Indirizzo del Card Ratzinger alla Conferenza Episcopale Cilena
13 luglio 1988
Negli ultimi mesi abbiamo lavorato molto intorno al caso Lefebvre, con
l'intenzione sincera di creare per il suo movimento un spazio all'interno della
Chiesa, spazio che sarebbe stato sufficiente perché esso potesse vivere. La
Santa Sede è stata criticata per questo. Si dice che non ha difeso il Concilio
Vaticano II con energia sufficiente; che, mentre ha trattato i movimenti
progressisti con severità grande, ha mostrato una simpatia esagerata con la
rivolta tradizionalista. Lo sviluppo degli eventi è sufficiente per confutare
queste asserzioni. L'[accusa di] rigorismo del Vaticano di fronte alle
deviazioni dei progressisti, presentato in modo mitico, è apparsa essere
soltanto un discorso vuoto. Finora, infatti, sono stati pubblicati soltanto dei
moniti; in nessun caso ci sono state pene canoniche rigorose in senso stretto.
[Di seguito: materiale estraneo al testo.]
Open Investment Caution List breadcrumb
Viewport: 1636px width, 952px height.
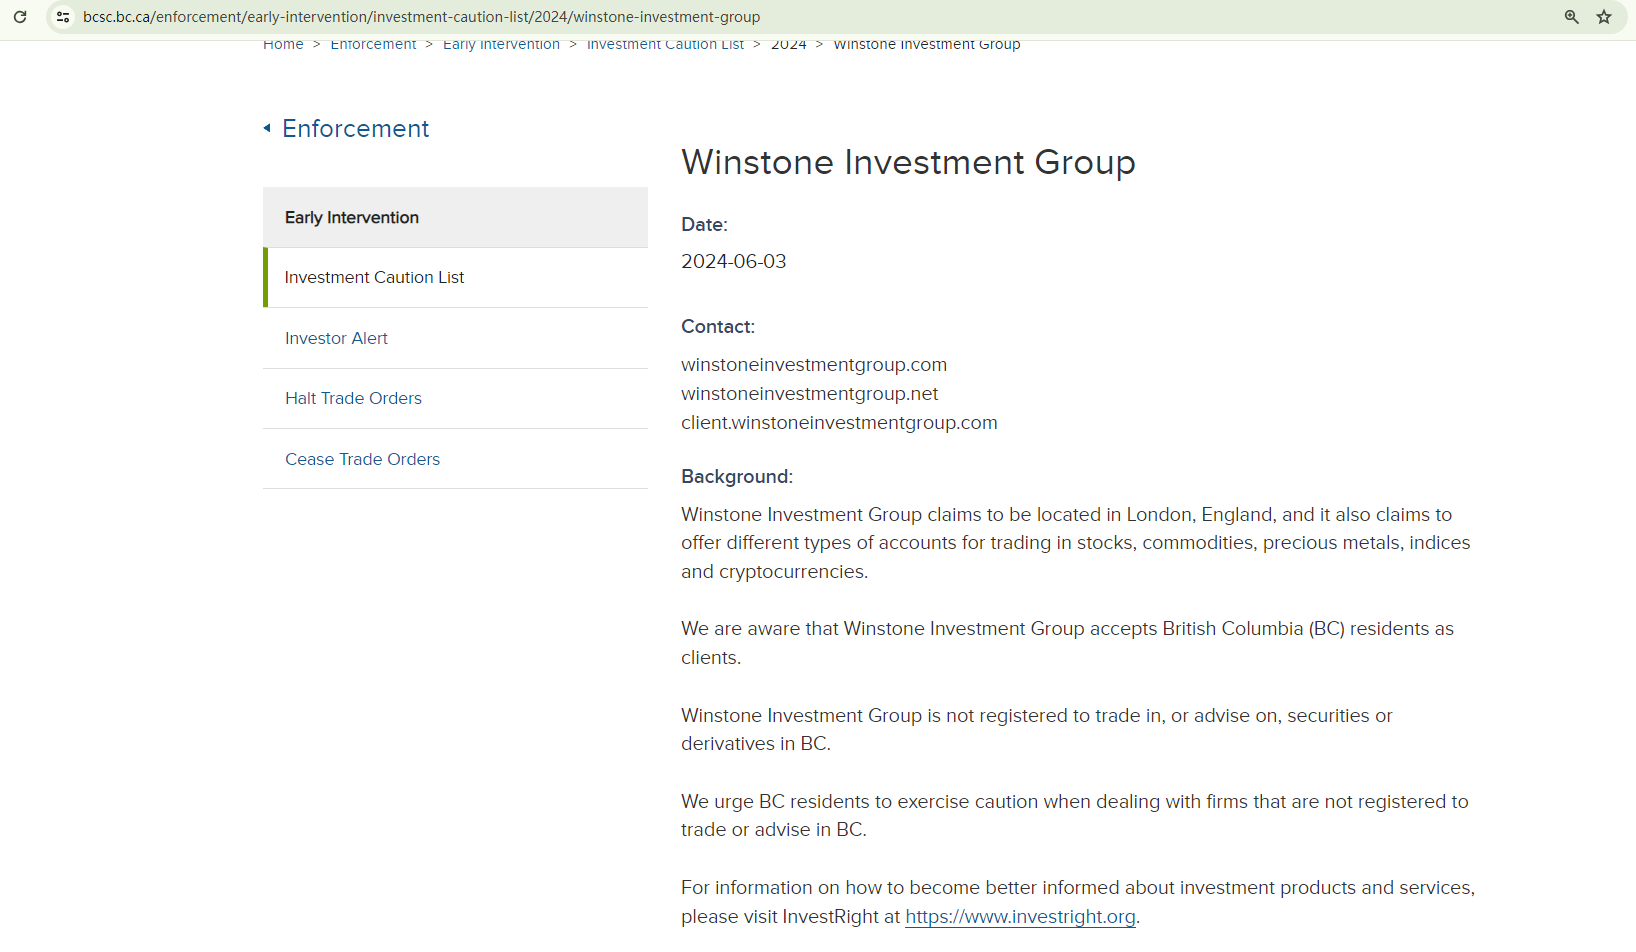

Ed il fatto che, quando le cose si sono messe male, Lefebvre ha ritrattato un
accordo che già era stato firmato, indica che la Santa Sede, se ha fatto
concessioni davvero generose, non gli ha garantito quella licenza completa che
egli desiderava. Lefebvre ha visto che, nella parte fondamentale dell'accordo,
era obbligato ad accettare il Vaticano II e le affermazioni del Magistero post
conciliare, secondo l'autorità propria di ogni documento.
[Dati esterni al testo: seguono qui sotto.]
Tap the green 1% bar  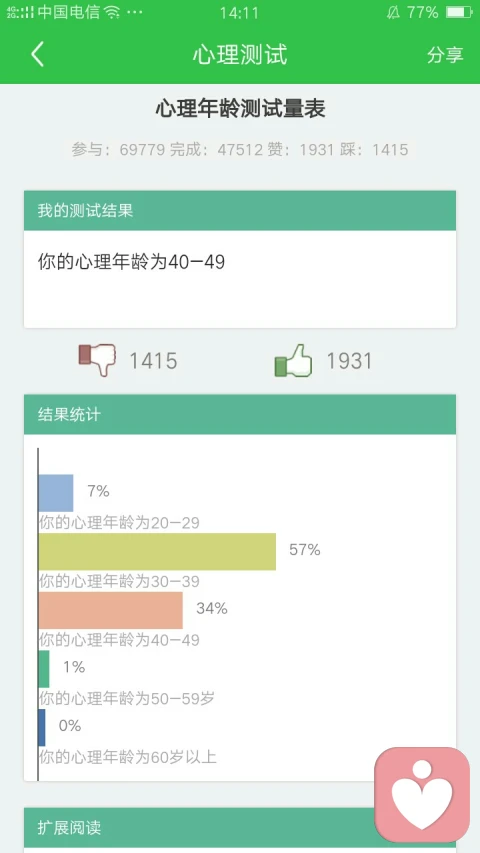(x=44, y=669)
C'è una contraddizione evidentissima nel fatto che è proprio chi non ha perso
occasione per far conoscere al mondo la propria disobbedienza al Papa ed alle
dichiarazioni magisteriali degli ultimi 20 anni, che pensa di avere il diritto
di giudicare che questo atteggiamento è troppo blando e che desidera che si
fosse insistito su un'obbedienza assoluta al Vaticano II. Così pure costoro
sostengono che il Vaticano ha concesso il diritto di dissentire a Lefebvre,
diritto che è stato rifiutato ostinatamente ai fautori di una tendenza
progressista. In realtà, l'unico punto che è affermato nell'accordo, secondo
Lumen Gentium 25, è il fatto limpido che non tutti i documenti del Concilio
hanno la stessa autorità. Per il resto, è stato indicato esplicitamente, nel
testo che è stato firmato, che le polemiche pubbliche devono essere evitate e
che è richiesto un atteggiamento di rispetto positivo per le decisioni ufficiali
e le dichiarazioni.
È stato concesso, in più, che la Fraternità San Pio X possa presentare alla
Santa Sede - la quale si riserva l'esclusivo diritto di decisione - le sue
difficoltà particolari rispetto alle interpretazioni delle riforme giuridiche e
liturgiche. Tutto ciò mostra che in questo dialogo difficile Roma ha unito
chiaramente la generosità, in tutto quello che è negoziabile, alla fermezza nel
necessario. La spiegazione che Mons. Lefebvre ha dato, per la ritrattazione del
suo accordo, è indicativa. Ha dichiarato che infine ha capito che l'accordo che
ha firmato mira soltanto ad integrare la sua fondazione "nella Chiesa
Conciliare". La Chiesa Cattolica in unione con il Papa è, secondo lui, "la
Chiesa Conciliare", che ha rotto con il suo passato. Sembra effettivamente che
non riesca più a vedere che qui si tratta della Chiesa Cattolica nella totalità
della sua Tradizione e che il Vaticano II appartiene ad essa.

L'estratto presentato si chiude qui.